# STEROIDS FORUM > ANABOLIC STEROIDS - QUESTIONS & ANSWERS > EDUCATIONAL THREADS >  GHRP (growth hormone release peptide)

## Psycoswole

These are supposedly sublingual growth hormone tabs. Anyone ever tried them, heard more about them or know how to take them (5on 2off?). Im getting my hands on some and will be runnin it with my cycle, any feed back helps.

----------


## gearedup

I have heard from a bunch of people that they aren't any better than taking a pez!

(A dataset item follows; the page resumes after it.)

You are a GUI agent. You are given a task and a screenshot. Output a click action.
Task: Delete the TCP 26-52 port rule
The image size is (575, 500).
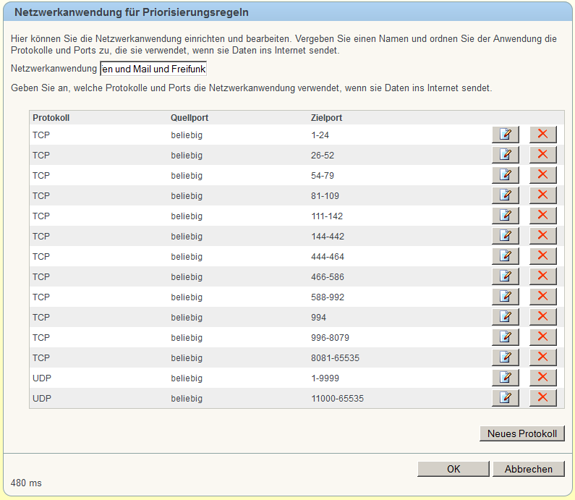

I don't know if its true... it might be like the people that do 2iu's of GH for 4 weeks then go around saying its worthless!

----------


## Roid Rogers

ghrp is shit , if your looking for something that will boost your gh naturally there is some stuff called MGF-1 forgot who its buy but i took it and it worked pretty well but i did have moon face from the mixing of carnitine and therine but i got cut up

----------


## silverfox

They are not bad, the key is to let them desolve under your tounge for at least 15min. I space them out about every 3-4 hours during the day/night. I have pasted some sticking points, BUT, also using slin/test/deca /winny

----------


## CYCLEON

gh bosters are a scam - growth hormone releasing peptides are not however. I dont know how well they work in the field and im sure a few vets will come spit on my post but the real scientific studies do show that the substance does work. Thats also why you dont see Muscletek selling any either.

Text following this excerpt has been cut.